In Kenya, if you didn’t like the results of the presidential election, the joke went, change the channel. News stations were tallying results manually, projections were neck and neck, and who was winning — then-Deputy President William Ruto or former Prime Minister Raila Odinga — depended purely on which station you were watching. The live tallying of the news stations was supposedly a gesture of transparency, which is why many Kenyans were outraged Thursday night when stations suddenly paused the tally with about 10% of the vote still to count, giving varying justifications for doing so.
This state of affairs, of course, left open a giant door for mis- and disinformation to spread, with supporters and officials on both sides claiming victory long before the count was finished, preemptively priming their bases to challenge results. (In previous years, post-election riots have resulted in dozens of deaths.)
Nina Lamparski, head of digital investigation in Africa for Agence France-Presse, detailed some of the trends in false information ahead of the election.
“Campaigners for the two main candidates, William Ruto and Raila Odinga, circulated dozens of posts seeking to discredit the rival camp with accusations of vote rigging,” Lamparski said.
Though disinformation during elections is far from novel in Kenya, according to Lamparski, “it has grown more sophisticated in both its substance and distribution channels.”
Lamparski said false information was generally increasing on all social media in Kenya, but particularly on TikTok.
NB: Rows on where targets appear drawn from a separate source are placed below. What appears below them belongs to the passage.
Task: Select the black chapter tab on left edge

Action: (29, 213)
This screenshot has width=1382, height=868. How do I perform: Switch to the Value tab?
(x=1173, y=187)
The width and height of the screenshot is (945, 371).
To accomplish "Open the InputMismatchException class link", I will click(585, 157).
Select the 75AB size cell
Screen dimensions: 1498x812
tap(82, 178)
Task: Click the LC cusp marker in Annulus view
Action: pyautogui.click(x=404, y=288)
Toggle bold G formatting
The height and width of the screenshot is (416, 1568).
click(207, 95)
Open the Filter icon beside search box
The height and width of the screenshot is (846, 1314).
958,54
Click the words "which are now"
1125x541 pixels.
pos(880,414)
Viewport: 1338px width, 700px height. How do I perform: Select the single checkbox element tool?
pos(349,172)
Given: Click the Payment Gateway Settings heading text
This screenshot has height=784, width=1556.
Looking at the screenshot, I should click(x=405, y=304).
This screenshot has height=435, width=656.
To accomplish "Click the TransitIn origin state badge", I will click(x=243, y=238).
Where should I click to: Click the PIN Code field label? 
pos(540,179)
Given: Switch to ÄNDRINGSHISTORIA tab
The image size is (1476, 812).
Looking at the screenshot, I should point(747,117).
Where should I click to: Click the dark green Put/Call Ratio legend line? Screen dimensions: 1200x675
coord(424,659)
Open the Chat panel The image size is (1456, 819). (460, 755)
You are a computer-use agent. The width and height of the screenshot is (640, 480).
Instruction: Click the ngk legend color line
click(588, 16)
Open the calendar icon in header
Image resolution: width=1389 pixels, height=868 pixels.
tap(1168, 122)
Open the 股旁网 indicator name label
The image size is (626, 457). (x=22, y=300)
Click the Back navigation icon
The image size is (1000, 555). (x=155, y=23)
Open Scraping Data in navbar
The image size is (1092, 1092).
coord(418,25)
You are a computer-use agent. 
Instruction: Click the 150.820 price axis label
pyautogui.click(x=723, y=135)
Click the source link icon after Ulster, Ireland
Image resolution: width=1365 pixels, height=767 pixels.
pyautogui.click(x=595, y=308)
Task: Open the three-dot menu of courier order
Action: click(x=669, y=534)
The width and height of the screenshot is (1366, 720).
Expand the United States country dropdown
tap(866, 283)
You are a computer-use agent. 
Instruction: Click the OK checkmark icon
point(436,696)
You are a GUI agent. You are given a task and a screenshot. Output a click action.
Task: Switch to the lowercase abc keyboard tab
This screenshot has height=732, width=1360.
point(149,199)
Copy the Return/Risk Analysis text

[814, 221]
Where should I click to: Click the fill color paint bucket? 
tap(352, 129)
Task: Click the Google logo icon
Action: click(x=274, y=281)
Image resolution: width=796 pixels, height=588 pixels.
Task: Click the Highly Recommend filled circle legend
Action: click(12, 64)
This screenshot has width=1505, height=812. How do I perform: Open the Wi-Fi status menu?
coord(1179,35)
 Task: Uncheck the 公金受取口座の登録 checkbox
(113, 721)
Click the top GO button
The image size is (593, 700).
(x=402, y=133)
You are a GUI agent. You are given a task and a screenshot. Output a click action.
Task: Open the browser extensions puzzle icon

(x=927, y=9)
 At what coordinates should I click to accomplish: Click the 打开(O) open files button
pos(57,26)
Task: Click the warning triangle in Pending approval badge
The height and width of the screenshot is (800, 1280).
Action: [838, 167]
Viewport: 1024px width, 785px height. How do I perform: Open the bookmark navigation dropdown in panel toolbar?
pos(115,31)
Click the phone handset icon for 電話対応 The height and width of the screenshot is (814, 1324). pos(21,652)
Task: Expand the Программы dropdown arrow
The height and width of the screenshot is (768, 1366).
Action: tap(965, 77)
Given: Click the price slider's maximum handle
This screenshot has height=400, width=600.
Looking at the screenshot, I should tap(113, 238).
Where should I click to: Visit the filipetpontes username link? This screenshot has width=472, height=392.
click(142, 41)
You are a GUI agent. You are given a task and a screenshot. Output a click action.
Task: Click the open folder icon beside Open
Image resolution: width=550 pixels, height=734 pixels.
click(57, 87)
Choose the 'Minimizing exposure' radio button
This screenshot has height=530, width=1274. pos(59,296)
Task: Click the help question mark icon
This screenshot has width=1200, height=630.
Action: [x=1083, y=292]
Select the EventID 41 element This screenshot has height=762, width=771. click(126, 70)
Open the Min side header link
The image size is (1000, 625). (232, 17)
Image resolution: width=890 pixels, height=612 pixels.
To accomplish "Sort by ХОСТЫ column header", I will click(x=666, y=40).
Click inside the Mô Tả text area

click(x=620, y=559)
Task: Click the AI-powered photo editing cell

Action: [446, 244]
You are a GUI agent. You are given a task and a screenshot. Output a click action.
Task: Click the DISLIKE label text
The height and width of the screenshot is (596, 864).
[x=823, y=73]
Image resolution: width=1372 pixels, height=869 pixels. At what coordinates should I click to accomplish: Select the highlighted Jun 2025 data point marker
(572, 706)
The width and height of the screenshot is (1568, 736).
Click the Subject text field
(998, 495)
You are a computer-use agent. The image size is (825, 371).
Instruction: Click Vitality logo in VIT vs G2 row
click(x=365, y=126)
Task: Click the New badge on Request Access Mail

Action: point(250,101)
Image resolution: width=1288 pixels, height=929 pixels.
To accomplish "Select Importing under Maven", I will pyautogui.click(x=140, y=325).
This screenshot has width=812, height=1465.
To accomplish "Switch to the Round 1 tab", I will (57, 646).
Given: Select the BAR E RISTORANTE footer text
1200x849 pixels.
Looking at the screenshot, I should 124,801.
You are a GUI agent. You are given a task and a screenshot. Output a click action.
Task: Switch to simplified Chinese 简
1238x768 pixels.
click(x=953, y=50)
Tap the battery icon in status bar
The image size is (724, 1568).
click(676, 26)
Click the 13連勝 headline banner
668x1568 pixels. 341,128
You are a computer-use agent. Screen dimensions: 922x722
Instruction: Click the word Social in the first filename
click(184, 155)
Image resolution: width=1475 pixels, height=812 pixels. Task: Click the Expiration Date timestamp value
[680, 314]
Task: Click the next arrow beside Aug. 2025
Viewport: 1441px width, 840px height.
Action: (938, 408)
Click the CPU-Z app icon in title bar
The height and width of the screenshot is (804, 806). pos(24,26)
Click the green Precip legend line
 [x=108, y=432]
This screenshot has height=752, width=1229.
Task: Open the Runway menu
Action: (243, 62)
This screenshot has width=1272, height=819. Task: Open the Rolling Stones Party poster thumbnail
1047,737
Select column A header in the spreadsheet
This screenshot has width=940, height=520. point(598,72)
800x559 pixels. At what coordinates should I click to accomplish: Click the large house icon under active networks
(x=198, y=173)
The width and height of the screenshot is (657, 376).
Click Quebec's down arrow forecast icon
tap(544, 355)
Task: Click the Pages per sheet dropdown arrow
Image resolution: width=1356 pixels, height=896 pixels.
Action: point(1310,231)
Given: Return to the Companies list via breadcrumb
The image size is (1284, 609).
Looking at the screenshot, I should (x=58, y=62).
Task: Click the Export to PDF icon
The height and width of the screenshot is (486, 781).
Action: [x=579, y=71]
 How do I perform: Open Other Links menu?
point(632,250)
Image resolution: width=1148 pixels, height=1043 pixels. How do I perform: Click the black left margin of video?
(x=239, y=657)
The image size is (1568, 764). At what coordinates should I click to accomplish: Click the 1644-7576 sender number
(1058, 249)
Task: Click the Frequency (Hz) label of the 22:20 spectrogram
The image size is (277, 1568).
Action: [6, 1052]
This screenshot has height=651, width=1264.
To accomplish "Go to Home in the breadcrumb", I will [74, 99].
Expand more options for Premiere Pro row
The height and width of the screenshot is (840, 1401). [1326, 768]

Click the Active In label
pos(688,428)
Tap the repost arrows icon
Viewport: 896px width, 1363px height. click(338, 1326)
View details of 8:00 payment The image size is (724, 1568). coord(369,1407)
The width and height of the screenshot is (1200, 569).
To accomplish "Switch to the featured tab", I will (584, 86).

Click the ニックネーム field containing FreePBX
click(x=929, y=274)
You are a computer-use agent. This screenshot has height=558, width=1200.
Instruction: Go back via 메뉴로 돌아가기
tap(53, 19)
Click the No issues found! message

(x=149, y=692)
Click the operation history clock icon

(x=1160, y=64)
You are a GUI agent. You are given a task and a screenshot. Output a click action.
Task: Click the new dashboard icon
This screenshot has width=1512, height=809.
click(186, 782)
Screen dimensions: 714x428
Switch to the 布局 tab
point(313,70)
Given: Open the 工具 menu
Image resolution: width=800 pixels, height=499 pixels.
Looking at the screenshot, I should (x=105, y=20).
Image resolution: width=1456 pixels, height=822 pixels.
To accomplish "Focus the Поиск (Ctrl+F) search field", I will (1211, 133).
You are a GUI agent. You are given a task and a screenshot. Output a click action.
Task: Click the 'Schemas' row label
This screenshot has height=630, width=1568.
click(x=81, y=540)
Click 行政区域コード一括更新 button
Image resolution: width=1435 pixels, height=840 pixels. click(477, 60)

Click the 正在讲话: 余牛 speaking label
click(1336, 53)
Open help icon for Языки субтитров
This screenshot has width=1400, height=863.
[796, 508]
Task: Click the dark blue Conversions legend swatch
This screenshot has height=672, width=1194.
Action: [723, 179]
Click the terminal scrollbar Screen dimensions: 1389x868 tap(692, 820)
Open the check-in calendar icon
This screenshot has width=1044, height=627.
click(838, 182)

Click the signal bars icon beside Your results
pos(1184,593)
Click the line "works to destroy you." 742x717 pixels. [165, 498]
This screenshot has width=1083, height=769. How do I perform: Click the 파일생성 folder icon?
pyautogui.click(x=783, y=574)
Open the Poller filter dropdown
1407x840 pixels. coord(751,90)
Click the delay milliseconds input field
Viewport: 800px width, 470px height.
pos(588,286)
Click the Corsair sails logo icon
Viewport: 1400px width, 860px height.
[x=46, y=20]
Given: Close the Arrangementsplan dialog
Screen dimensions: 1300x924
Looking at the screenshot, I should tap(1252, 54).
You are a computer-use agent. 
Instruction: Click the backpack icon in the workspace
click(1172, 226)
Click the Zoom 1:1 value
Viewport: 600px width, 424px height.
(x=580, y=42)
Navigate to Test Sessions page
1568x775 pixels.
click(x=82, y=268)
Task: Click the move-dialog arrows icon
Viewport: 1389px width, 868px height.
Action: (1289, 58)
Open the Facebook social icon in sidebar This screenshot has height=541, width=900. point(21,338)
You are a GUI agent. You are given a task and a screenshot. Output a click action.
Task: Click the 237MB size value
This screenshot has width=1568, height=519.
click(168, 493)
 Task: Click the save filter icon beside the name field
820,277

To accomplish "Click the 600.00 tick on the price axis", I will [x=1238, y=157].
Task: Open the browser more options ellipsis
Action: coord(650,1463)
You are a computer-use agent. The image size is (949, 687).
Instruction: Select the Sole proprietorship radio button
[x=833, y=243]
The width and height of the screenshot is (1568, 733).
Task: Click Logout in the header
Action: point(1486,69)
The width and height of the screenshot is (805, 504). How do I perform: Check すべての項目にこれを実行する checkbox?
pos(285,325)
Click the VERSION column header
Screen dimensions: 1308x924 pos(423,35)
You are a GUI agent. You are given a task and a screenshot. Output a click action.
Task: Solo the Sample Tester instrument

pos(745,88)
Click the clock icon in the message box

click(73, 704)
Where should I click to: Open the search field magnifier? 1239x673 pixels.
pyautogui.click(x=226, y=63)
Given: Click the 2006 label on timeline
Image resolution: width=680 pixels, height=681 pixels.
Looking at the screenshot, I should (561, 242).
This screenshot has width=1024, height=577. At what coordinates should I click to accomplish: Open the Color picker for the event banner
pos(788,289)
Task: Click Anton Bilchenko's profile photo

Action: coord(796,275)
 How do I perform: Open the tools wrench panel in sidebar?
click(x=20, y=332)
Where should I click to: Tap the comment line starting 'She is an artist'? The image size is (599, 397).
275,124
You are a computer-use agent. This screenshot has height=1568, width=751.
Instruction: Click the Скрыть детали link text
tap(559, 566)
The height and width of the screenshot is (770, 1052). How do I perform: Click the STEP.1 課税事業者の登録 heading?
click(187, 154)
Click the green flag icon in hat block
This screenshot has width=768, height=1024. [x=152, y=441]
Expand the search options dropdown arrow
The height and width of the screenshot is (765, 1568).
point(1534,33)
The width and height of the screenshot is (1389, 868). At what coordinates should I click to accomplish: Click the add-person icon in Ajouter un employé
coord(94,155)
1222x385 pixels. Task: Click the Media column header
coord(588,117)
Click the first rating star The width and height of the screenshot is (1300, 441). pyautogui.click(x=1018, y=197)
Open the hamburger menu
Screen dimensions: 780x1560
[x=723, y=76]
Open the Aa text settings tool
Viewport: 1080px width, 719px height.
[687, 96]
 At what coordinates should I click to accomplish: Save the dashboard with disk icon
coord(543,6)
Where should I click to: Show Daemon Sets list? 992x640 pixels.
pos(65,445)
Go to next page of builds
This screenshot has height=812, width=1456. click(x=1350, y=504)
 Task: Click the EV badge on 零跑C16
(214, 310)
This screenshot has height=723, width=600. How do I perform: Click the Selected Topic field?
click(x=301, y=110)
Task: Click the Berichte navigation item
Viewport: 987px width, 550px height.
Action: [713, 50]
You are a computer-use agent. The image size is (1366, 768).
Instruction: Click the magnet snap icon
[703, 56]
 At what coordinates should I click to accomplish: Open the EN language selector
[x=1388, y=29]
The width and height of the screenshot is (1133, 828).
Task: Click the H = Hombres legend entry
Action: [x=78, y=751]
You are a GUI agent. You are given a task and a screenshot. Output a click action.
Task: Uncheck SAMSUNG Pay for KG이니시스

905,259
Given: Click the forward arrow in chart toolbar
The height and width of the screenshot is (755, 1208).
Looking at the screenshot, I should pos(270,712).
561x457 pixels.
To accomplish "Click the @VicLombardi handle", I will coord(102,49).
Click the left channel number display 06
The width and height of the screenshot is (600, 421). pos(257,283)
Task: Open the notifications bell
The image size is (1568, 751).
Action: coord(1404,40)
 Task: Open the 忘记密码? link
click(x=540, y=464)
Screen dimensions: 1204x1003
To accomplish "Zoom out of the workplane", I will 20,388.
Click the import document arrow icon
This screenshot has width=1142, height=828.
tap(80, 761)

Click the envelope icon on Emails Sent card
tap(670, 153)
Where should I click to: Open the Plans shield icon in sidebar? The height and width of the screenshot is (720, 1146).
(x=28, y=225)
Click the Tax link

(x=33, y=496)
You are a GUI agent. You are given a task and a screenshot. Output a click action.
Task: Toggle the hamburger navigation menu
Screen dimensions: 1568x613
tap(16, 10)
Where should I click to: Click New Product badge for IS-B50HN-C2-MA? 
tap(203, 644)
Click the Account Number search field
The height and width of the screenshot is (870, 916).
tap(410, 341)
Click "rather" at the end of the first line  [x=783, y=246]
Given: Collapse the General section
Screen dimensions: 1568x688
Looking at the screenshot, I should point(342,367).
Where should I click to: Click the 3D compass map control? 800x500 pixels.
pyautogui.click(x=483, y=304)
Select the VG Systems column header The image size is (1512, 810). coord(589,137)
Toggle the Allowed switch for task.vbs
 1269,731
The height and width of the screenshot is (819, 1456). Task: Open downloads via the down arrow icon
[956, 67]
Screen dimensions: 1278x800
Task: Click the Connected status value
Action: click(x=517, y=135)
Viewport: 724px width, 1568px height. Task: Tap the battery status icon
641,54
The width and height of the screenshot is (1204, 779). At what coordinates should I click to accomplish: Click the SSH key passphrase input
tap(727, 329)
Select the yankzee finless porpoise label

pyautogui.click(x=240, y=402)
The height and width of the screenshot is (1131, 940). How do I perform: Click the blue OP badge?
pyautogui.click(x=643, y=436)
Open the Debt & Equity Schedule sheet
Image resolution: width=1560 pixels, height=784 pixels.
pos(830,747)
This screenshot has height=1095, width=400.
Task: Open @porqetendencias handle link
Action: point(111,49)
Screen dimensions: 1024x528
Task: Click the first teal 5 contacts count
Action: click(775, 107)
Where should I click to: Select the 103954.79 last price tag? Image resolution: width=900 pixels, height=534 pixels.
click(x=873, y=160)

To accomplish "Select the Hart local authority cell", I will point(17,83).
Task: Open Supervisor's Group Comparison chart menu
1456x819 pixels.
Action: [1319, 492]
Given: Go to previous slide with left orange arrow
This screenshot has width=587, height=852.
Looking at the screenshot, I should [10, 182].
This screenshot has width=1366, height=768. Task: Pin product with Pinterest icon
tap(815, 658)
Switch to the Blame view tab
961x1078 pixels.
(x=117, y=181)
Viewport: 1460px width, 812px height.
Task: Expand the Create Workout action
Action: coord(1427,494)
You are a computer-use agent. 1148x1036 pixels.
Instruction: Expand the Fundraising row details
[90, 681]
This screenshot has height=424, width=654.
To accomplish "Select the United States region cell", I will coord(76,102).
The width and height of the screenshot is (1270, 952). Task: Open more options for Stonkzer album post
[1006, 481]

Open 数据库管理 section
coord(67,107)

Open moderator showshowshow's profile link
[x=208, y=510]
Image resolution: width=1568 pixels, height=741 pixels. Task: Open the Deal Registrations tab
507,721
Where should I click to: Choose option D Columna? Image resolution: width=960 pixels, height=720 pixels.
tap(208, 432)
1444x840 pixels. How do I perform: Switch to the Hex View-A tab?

This trend has been well documented by foreign media.
“Regarding the vote tallying pause, international observers and civil rights groups like Amnesty International expressed concern about the spread of disinformation during the long wait for results. The delay saw the emergence of fake poll results. We found false early tallies were being shared on WhatsApp, Facebook and Twitter,” Lamparski said.
On Twitter, a ubiquitous alert warned, “The Kenyan Independent Electoral and Boundaries Commission might not have called the election results when this was tweeted.”
The Kenya Human Rights Commission telegraphed its concern of bad actors using misinformation to mobilize their political bases and Twitter flagged numerous instances of top Kenyan political leaders prematurely claiming victory for their side before the votes were tallied. Alerts were present under tweets from Kenyan secretary generals, senatorial candidates, senior advisors, prominent lawyers and former gubernatorial candidates.
“There was false information put out in the form of manipulated newspaper front pages or fabricated screenshots of television broadcasts,” said Alphonse Shiundu, the editor of Africa Check, a South African-based fact-checking organization whose work spans the continent. “The targeting of media content for manipulation is a big deal in Kenya because the media is one of the most trusted institutions in the country. Therefore, by riding on that credibility momentum, the peddlers of mis- and disinformation hoped to get through to a wide number of people. It didn’t help that most of the credible media houses had their content behind paywalls.”
William Ruto is now the President-elect of Kenya, taking 50.5% of the vote. And predictably, Odinga — who has now run and lost presidential bids more than five times — is rejecting the results, vowing to challenge them in court.